++++ Фрагмент документа ++++

В этот вечер я познакомился с Гриней Гординым. Это он, уже тогда кандидат в мастера спорта по горному туризму, а впоследствии чемпион Союза, выбрал место для фестивальной поляны. И вторую фестивальную поляну — недоступную для милицейских (как и прочих) машин, но вполне достижимую за пару-тройку часов ходьбы от Ходжикента (до него — электричкой) даже для совсем нетренированных людей, в верховьях Булаксу. Туда мы переместились в 1983-м после того, как Облсовет по туризму под давлением органов от нас открестился и мы уже не могли приезжать в окрестности Чимганской турбазы. И третью поляну — неподалеку от первой, уже в перестроечном 87-м — тоже выбрал Гриня.

Десять лет — с того же 75-го до 85-го, в котором я завязал с вычислительной техникой и начал служить литконсультантом в Союзе писателей, мы проработали вместе с Гриней в ИВЦ Минпищепрома в одной комнате, стол к столу. А в апреле 90-го вместе уехали в Израиль. Последние годы он работает инженером-конструктором в авиапромышленности, песен давно не поет. Впрочем, и я, имевший в свое время наглость выйти на большую сцену Грушинского, гитару в руки уже не беру. Даже в нетрезвом виде.

Из ближайших соратников по «Апрелю» и «Чимгану» (а настоящая дружба, уверен, может возникнуть только на базе общего дела) в Ташкенте, знаю, остались журналист (а главное — поэт и бард) Степан Балакин, лауреат Грушинского Наташа Селиверстова, чей теплый дом многие годы служил пристанищем наших песенных посиделок, художник-керамист Лена Гапонова, замечательные наши певуньи сестры Тен, Неля и Вика.

Фима Котляр, проектировщик чимганской «Чайханы», живет и работает в Чикаго, где в 80-х ему удалось организовать два международных фестиваля российской культуры. Проектирует станки для производства шестеренок, одновременно являясь представителем «Иерусалимского журнала». (Оборот «одновременно являясь» вошел в нашу ташкентскую феню, когда мы сочиняли для Облсовета по туризму «Положение о Первом Всесоюзном фестивале туристской песни „Чимган“», каковое песенное мероприятие должно было происходить, «одновременно являясь смотром бережного отношения к природе». Тем более что так оно и было — после фестиваля бутылки, окурки и прочие банки и полиэтилены убирались неукоснительно).

Мифический уже Александр Стрижевский, пришедший в 77-м в «Апрель» первокурсником юрфака и уже в 80-х объездивший со своими песнями пол-Союза, песен теперь не поет, работает в полиции в Хайфе.

Рискуя кого-нибудь из «основных мужиков» и «основных девушек» не упомянуть, назову все же ташкентских авторов Нину Корсакову и Валентина Лама, Ларису Кнопову, которая организовывала автобусное сообщение Ташкент-Чимган, Даника Бурштейна, принявшего на себя непростые обязанности озвучивать «Чимганы», и «главного чайханщика» фестивалей и автора возвышенной песни о 3.300 метрах Чимгана покойного Аркашу Вайнера, фестивальных докторов Яшу Кулангиева и Мишу Книжника… Заканчиваю — весь список мог бы занять весь объем, отведенный под этот материал.

++++ Выборка данных ++++

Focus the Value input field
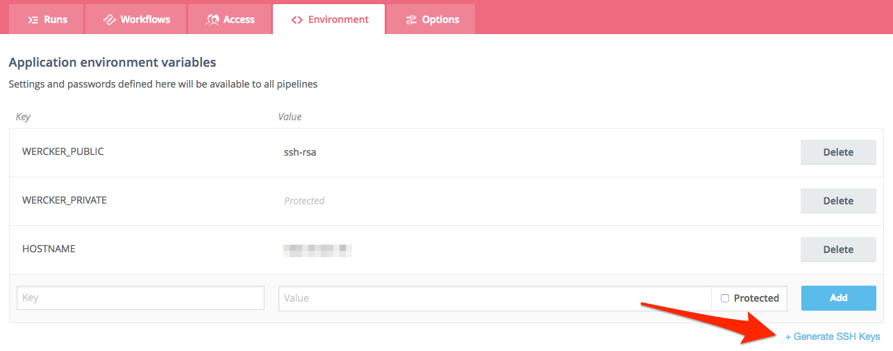The width and height of the screenshot is (893, 351). [494, 298]
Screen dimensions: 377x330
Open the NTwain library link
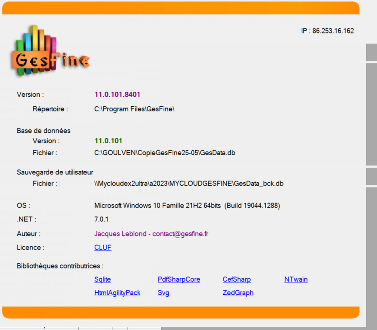[x=296, y=279]
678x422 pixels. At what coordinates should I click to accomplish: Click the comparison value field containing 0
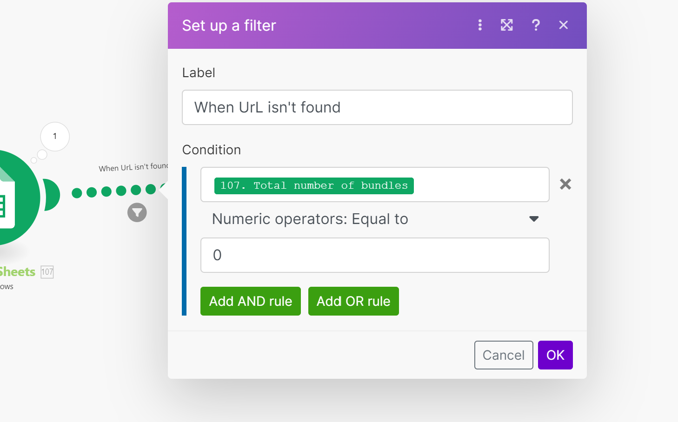click(375, 255)
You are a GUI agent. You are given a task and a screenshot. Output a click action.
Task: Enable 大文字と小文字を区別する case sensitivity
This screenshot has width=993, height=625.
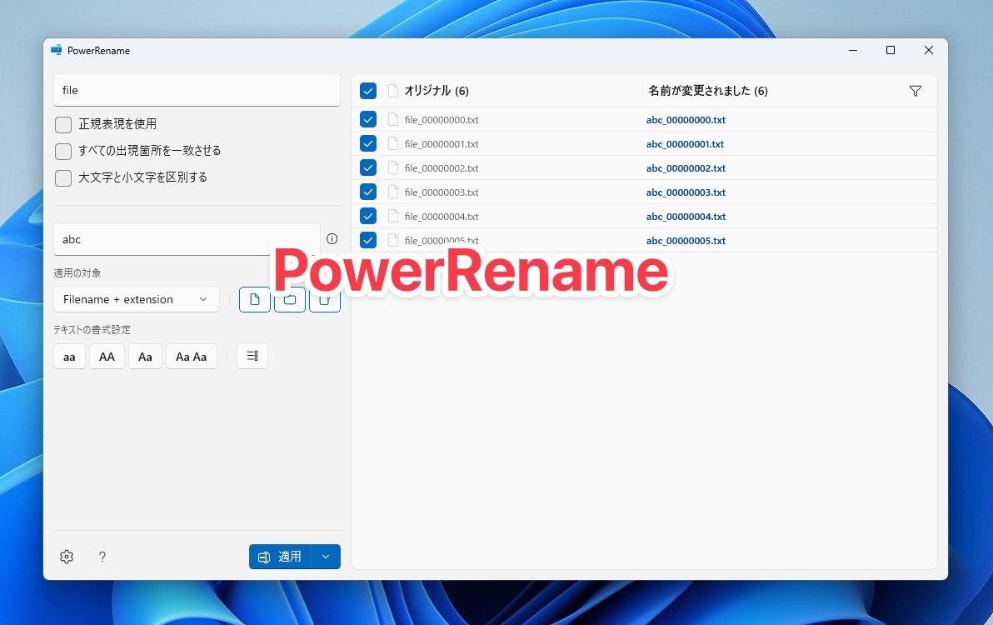(x=62, y=177)
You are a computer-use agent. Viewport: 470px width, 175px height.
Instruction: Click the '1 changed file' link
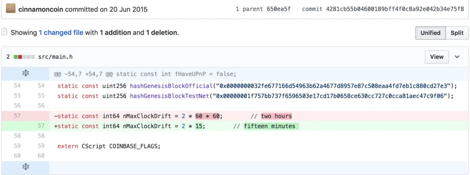(61, 32)
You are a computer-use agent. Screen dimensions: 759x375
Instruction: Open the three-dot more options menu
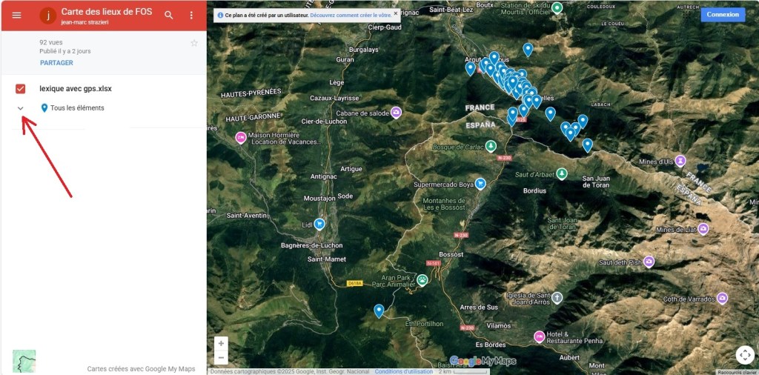coord(191,15)
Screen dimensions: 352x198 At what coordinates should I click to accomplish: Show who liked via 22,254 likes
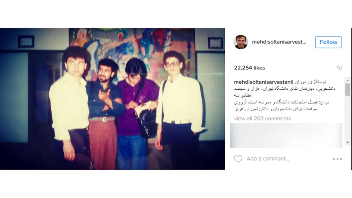click(250, 68)
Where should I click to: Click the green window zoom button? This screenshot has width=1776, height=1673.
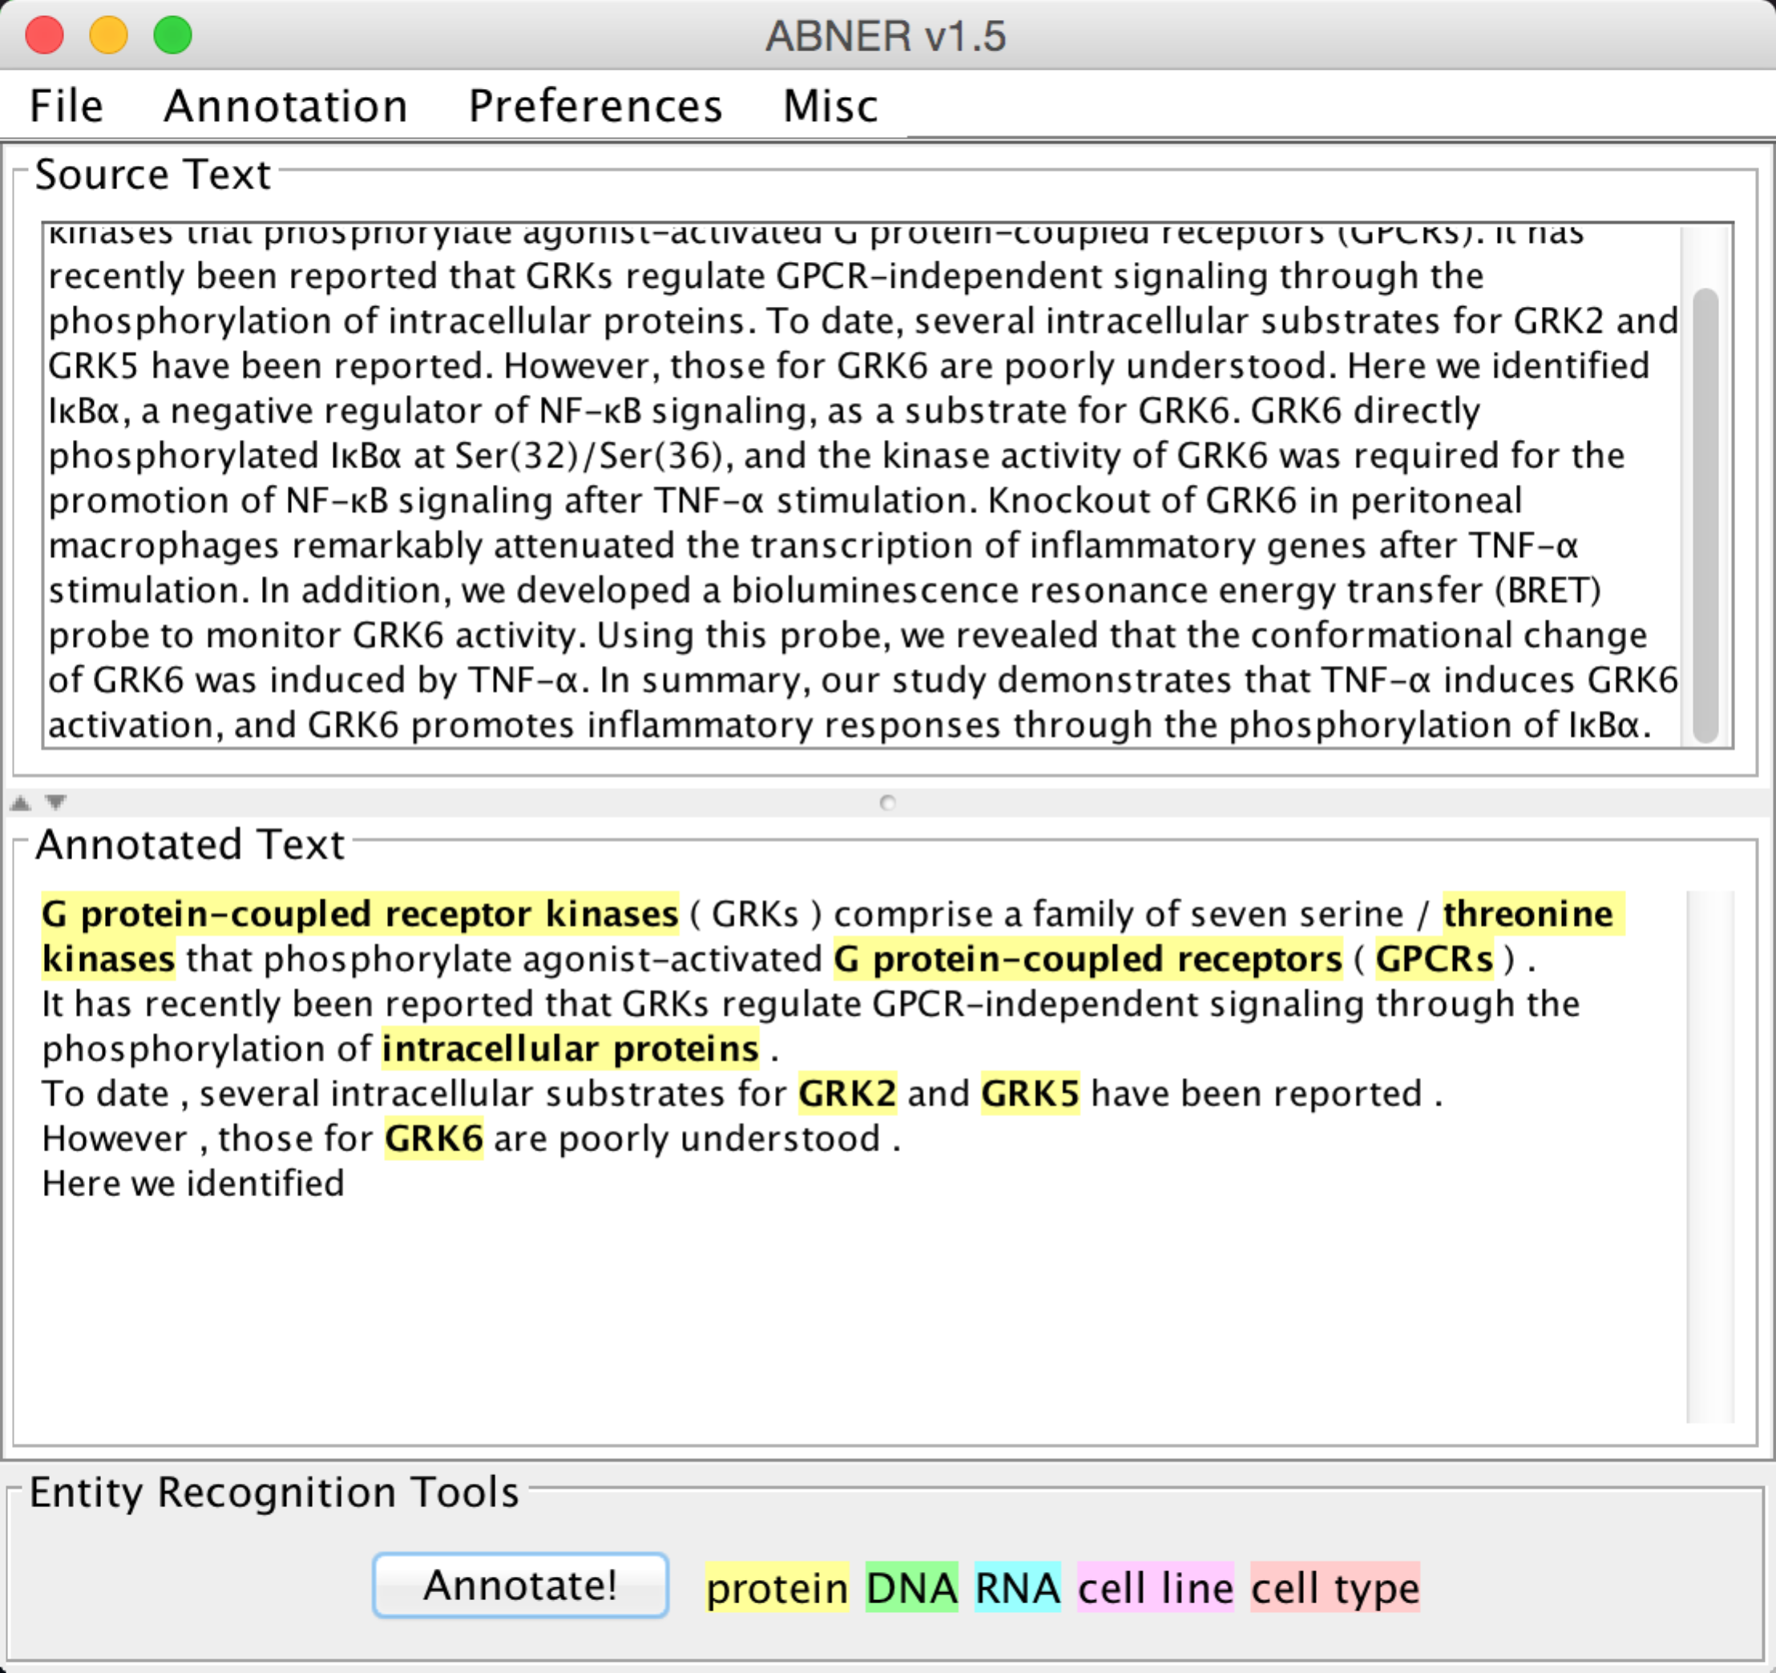172,36
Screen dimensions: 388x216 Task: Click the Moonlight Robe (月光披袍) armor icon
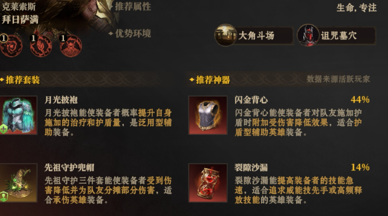point(19,115)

++++

Поставленная задача >> Продублируйте дословно часть фрагмента документа от слов «Фима Котляр, проектировщик» до слов «полиции в Хайфе.» включительно.

Результат задачи >>
Фима Котляр, проектировщик чимганской «Чайханы», живет и работает в Чикаго, где в 80-х ему удалось организовать два международных фестиваля российской культуры. Проектирует станки для производства шестеренок, одновременно являясь представителем «Иерусалимского журнала». (Оборот «одновременно являясь» вошел в нашу ташкентскую феню, когда мы сочиняли для Облсовета по туризму «Положение о Первом Всесоюзном фестивале туристской песни „Чимган“», каковое песенное мероприятие должно было происходить, «одновременно являясь смотром бережного отношения к природе». Тем более что так оно и было — после фестиваля бутылки, окурки и прочие банки и полиэтилены убирались неукоснительно).

Мифический уже Александр Стрижевский, пришедший в 77-м в «Апрель» первокурсником юрфака и уже в 80-х объездивший со своими песнями пол-Союза, песен теперь не поет, работает в полиции в Хайфе.